Bismillahirrahmanirrahim
Yaratıcımız, Yaşatıcımız ve Yöneticimiz Allah’ımıza hamd, Önderimiz, Sevgili Resulümüz Hz. Muhammed (s.a) Efendimize, tüm Resul Efendilerimize, izinden gidenlere, Ehlî Beyti’ne, Ashabına, canımız Ana ve Babamıza, Allah (c.c)’ın ilke ve inkılabı İslam’a tabi olan Mü’min kardeşlerimize, Din ve Vatan muhafızı Şehit ve Gazilerimize salat ve selam olsun!

Kerbelâ’da, şehadetlerinin Hicri 1384. ve Miladi 1343. yılında, İmam Hz. Hüseyin (r.a) Efendimizi ve kahraman direnişçi yarenlerini rahmetle, minnetle ve Fatihalarla anarken, zalim Yezid’i Sisi ve Esad vb. avenelerini de lanetle anıyoruz!
‘’Sınav, zorluk, sıkıntı ve çile’’ manalarına gelen belâ, hepimizin dünya hayat okulundaki derslerimizden ve imtihanlarımızdandır!
“Dünya’da rahat olsaydı, doğarken ağlamazdık” sözü hayatımızın adeta özetidir!
Fakirlik, sefalet, açlık hastalık nasıl bir belâ ise azdıran ve zulme döndüren mal ve makamlarda büyük bir belâdır! Yani İmtihan vesileleridir!

Sevgili Önderimiz Hz. Muhammed (s.a) Efendimiz ’in muhtereme eşlerinden Ebu Süfyan’ın kızı Hz. Ummü Habibe (r.anha) Anamızın yeğeni olan Emevi Meliki Yezid, Emir’ül Mümin’inin olmayı tercih edeceğine mal ve makama kul olmayı tercih ederek, hem kendisini ve kıyamete kadar da Müslüman Ümmetinide fitne, tefrika ve ihtilaf belâsıyla yakmaya devam ediyor! Geçici makam hırsı ve hasedi yüzünden mel’un Yezidi’n işlediği bu büyük cinayet, vahşet ve facia nedeniyle müslüman âlemi olarak ondört asırdır belâdan belâya koşuyoruz! Birbirimizi yemenin ve yenmenin belâsını yaşamaya devam ediyoruz!

Kerbelâ Faciasını şahsi, siyasi, ırkı ve mezhebi çıkarlarına alet etmek için her sene Muharrem Ayında kanayan yaramızı kaşımaya ve Kerbelâ yangınına barış, birlik ve kardeşlik suyu döküp söndüreceklerine kin, intikam fitne benzinini dökmeye devam ediyorlar!

Bir koleksiyondan alınmış kayıtlar

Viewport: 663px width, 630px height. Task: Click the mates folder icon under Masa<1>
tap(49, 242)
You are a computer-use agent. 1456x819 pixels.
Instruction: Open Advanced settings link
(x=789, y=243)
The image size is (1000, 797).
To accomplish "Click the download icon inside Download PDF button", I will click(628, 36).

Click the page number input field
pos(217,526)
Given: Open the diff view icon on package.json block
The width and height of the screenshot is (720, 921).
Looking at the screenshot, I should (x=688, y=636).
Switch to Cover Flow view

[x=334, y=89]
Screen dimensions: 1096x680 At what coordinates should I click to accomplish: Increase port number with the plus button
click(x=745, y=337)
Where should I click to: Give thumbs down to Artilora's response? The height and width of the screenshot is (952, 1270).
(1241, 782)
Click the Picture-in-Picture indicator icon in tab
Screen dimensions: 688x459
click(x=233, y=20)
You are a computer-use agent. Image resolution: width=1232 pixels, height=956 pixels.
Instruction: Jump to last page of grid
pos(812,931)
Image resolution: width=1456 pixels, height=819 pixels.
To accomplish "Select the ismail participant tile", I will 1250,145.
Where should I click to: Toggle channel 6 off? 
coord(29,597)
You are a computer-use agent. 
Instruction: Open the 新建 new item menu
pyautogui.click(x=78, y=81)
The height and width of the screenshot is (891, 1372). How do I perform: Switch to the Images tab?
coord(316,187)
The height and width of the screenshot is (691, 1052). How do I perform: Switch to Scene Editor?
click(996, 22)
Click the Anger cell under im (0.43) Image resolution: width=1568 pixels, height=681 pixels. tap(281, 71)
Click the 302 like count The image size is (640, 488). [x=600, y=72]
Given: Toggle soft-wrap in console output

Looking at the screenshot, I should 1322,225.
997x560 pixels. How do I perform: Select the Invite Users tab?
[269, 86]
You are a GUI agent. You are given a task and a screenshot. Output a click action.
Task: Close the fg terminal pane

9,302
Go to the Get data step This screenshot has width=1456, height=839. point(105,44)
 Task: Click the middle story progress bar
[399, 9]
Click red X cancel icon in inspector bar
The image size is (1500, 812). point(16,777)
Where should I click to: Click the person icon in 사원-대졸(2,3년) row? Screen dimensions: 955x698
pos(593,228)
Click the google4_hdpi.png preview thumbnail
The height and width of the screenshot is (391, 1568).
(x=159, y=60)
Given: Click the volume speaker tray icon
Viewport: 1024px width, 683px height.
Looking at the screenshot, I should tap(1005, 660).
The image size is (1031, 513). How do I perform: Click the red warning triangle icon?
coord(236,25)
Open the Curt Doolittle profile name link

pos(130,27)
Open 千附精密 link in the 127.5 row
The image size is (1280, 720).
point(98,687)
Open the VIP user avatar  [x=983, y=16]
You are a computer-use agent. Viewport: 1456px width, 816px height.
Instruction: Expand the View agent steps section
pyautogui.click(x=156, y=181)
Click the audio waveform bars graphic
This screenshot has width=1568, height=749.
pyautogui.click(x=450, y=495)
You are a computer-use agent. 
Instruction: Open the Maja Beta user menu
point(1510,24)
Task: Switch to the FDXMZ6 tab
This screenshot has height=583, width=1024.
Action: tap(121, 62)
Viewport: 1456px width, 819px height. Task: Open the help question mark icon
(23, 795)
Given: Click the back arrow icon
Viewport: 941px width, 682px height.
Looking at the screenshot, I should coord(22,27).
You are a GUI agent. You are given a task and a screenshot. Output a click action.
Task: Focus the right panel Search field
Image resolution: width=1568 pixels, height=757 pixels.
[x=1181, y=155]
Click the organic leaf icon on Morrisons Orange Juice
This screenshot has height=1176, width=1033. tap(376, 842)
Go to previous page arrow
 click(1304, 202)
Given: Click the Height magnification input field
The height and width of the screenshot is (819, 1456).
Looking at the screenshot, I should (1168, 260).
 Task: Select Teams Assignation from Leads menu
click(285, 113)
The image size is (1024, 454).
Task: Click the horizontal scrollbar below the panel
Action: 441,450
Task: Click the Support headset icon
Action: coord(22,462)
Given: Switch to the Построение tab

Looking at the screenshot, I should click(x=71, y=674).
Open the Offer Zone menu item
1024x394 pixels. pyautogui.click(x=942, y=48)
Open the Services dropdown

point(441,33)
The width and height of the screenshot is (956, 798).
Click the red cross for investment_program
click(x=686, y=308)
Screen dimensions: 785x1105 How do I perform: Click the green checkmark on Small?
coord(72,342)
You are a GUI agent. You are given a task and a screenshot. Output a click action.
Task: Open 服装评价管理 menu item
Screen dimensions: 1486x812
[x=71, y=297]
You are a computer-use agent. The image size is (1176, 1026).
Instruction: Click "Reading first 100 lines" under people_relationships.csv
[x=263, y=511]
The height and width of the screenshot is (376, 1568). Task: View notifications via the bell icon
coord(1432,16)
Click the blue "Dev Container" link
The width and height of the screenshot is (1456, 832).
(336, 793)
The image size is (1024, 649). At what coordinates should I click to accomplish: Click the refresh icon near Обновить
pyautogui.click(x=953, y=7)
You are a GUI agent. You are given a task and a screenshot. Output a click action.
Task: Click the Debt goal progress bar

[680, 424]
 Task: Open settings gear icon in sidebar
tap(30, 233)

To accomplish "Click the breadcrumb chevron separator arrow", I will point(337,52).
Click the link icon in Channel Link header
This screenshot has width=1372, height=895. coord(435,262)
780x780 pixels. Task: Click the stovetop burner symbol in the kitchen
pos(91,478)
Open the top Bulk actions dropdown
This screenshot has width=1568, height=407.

Çalışma Yönergeleri
(A) Kerbelâ yazısına göre "belâ" kelimesi hangi anlamlara gelir?
(B) Kerbelâ yazısında "Bismillahirrahmanirrahim" sözlerini içeren ifadeyle açılıp "derslerimizden ve imtihanlarımızdandır!" ile kapanan bölümü aynen çıkarın.
Verilen malzemeye bu çalışmada ihtiyaç yoktur.

Alıştırma Yanıtları
(A) Sınav, zorluk, sıkıntı ve çile anlamlarına gelir.

(B)
Bismillahirrahmanirrahim
Yaratıcımız, Yaşatıcımız ve Yöneticimiz Allah’ımıza hamd, Önderimiz, Sevgili Resulümüz Hz. Muhammed (s.a) Efendimize, tüm Resul Efendilerimize, izinden gidenlere, Ehlî Beyti’ne, Ashabına, canımız Ana ve Babamıza, Allah (c.c)’ın ilke ve inkılabı İslam’a tabi olan Mü’min kardeşlerimize, Din ve Vatan muhafızı Şehit ve Gazilerimize salat ve selam olsun!

Kerbelâ’da, şehadetlerinin Hicri 1384. ve Miladi 1343. yılında, İmam Hz. Hüseyin (r.a) Efendimizi ve kahraman direnişçi yarenlerini rahmetle, minnetle ve Fatihalarla anarken, zalim Yezid’i Sisi ve Esad vb. avenelerini de lanetle anıyoruz!
‘’Sınav, zorluk, sıkıntı ve çile’’ manalarına gelen belâ, hepimizin dünya hayat okulundaki derslerimizden ve imtihanlarımızdandır!